Grâce à l'immuno-électrophorèse et à la radio-immuno-électrophorèse croisée, les extraits allergènes du venin d'abeille ont pu être analysés: ces deux méthodes complémentaires sont indispensables pour obtenir des informations quantitatives et qualitatives sur les composants individuels des systèmes antigènes à compositions multiples. Ces techniques, associées à d'autres méthodes physico-chimiques, permettent d'obtenir des notions plus complètes sur les identités moléculaires.
Les venins d'abeille récoltés par stimulation électrique, et partant des sérums de sujets allergiques au venin d'abeille, ont été confrontés au moyen de ces deux méthodes. Cinq allergènes différents ont été reconnus: la phospholipase A, la hyaluronidase, la mélittine, la phosphatase acide, ainsi que l'antigène 1 ou antigène C. Par ailleurs dix-huit précipités ont été identifiés, montrant ainsi la complexité de ces divers allergènes et démontrant que leur nombre est beaucoup plus grand que les cinq allergènes décrits habituellement.
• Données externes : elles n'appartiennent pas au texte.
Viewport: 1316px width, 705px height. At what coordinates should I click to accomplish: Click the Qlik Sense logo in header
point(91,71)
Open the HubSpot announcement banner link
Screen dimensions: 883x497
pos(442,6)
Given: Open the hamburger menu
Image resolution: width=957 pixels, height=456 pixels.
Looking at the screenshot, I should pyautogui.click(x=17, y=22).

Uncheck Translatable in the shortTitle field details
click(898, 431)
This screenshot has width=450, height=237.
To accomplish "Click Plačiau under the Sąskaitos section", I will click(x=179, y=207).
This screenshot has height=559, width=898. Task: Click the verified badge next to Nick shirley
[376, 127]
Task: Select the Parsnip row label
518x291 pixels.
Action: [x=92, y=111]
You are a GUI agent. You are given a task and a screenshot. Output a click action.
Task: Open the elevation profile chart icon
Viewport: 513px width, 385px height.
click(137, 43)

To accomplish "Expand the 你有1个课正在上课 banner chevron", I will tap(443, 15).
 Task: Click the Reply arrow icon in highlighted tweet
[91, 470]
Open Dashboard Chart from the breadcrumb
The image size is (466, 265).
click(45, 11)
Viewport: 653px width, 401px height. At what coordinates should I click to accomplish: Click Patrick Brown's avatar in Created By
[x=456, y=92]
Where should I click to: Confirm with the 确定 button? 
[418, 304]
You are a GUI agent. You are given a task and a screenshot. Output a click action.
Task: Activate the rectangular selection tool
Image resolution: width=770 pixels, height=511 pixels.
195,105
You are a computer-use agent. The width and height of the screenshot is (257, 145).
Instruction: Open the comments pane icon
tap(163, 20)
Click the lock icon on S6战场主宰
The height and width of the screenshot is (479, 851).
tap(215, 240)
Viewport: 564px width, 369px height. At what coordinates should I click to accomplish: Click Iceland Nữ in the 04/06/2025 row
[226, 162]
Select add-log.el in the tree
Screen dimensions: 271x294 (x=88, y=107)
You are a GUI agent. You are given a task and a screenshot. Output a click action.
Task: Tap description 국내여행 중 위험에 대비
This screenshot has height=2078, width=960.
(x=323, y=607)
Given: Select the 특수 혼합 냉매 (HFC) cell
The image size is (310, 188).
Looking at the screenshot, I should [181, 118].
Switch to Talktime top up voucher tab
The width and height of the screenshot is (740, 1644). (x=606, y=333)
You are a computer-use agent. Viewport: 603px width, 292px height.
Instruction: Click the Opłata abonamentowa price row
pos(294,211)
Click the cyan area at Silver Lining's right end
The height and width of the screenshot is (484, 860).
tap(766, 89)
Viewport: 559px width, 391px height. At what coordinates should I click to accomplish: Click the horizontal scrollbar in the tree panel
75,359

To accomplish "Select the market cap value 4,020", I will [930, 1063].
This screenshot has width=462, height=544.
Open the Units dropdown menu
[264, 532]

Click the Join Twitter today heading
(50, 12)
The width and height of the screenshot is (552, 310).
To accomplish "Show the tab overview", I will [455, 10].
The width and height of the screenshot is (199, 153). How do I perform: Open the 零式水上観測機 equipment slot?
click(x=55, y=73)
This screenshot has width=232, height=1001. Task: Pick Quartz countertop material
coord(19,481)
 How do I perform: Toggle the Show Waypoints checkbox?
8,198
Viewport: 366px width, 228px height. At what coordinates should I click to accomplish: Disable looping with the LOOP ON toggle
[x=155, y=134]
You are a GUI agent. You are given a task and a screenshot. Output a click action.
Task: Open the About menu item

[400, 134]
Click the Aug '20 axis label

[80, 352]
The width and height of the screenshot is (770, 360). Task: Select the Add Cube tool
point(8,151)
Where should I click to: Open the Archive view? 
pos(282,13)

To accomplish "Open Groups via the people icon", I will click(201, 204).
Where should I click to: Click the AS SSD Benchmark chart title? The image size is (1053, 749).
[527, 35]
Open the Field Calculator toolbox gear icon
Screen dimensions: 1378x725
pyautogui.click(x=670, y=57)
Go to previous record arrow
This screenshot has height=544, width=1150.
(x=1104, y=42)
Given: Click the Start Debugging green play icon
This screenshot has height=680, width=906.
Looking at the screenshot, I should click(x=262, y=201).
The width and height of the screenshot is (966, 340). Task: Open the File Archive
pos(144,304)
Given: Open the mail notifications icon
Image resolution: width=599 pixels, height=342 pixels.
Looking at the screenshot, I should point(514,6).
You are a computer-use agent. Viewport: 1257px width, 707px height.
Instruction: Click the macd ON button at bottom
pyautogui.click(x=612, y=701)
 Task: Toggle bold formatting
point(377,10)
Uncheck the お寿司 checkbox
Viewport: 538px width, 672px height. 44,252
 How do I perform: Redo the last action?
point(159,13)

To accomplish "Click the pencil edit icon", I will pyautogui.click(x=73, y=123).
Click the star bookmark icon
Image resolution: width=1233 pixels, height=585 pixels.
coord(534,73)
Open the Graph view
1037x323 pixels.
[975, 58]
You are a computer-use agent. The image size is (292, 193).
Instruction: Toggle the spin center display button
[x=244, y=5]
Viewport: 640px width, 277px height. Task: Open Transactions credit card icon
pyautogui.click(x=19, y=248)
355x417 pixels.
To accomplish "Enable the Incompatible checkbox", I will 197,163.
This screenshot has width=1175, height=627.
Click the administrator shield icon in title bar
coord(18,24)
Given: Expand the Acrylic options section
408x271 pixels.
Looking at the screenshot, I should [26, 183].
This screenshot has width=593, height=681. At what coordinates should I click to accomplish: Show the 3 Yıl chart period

La physiopathologie des accidents allergiques démontre qu'une piqûre d'abeille est un important stimulus immunologique, chez un certain nombre de sujets, qui provoque une réponse immédiate et massive des anticorps spécifiques, IgE et IgG, aux antigènes du venin. Les antigènes responsables du choc anaphylactique et des réactions d'hypersensibilité immédiate appartiennent à la classe des IgE, alors que les anticorps bloquants qui apparaissent soit spontanément, soit à la suite d'un traitement d'apiponcture prolongé et à doses croissantes, appartiennent à la classe des IgG. Donc:
- les anticorps IgE apparaissent immédiatement et enchaînent le choc;
- les anticorps IgG sont des anticorps bloquants qui apparaissent plus lentement et ont une fonction protectrice.
La caractéristique la plus fréquente de l'IgE est de se fixer sur les récepteurs spécifiques de la membrane des mastocytes, basophiles et macrophages. La combinaison antigène (venin) + anticorps IgE entraîne une dégranulation cellulaire avec libération des granules, qui contiennent de l'héparine, des enzymes, un grand nombre d'histamines et des leucotriènes; la réaction allergique provient de là.
Les méthodes officielles de dénombrement de l'IgE sont le radio-allergosorbent test (RAST), l'histamine release et la dégranulation des basophiles in vitro (T.D.B.H.).
Habituellement l'IgE sérique relevé par le RAST diminue avec le temps.
L'apparition et l'accroissement des anticorps IgG sont beaucoup plus lents que ceux des IgE. Contrairement à ces derniers qui peuvent persister pendant longtemps chez un sujet qui n'est plus repiqué, les IgG décroissent progressivement en quelques mois et leur taux est très bas.
Il a été récemment démontré que le degré de protection est en fonction du taux des IgG, qui jouent le rôle des anticorps bloquants (travail de Davis Golden, E.-U.). En France, Bousquet, Michel et Ménardo ont démontré avec la méthode RAST que les apiculteurs qui recevaient 200 piqûres d'abeilles par an étaient protégés, alors que leur taux d'IgE dépassait les 200 unités/ml; en dessous de 150 unités/ml apparaissaient des réactions allergiques.
L'histoire clinique de l'hypersensibilité au venin peut être classifiée en:
1. réaction de type immédiat (au cours des six heures suivant la piqûre);
2. réaction de type retardé (au-delà des six heures).
Ces deux réactions peuvent se manifester avec des symptômes subjectifs et objectifs, au niveau local ou systémique: nous avons déjà exposé précédemment une telle symptomatologie. Ces réactions sont de type allergique, c'est-à-dire liées à l'état immunologique du patient.
Les réactions toxiques sont, au contraire, liées à l'injection d'une quantité élevée de venin par un grand nombre de piqûres dans un laps de temps très court (attaque d'un essaim d'abeilles). Dans ce cas la symptomatologie est celle du choc anaphylactique, dû cette fois non à un phénomène allergique mais à la quantité exagérée des amines vasoactives contenues dans le venin.

L'apithérapie a-t-elle des effets collatéraux?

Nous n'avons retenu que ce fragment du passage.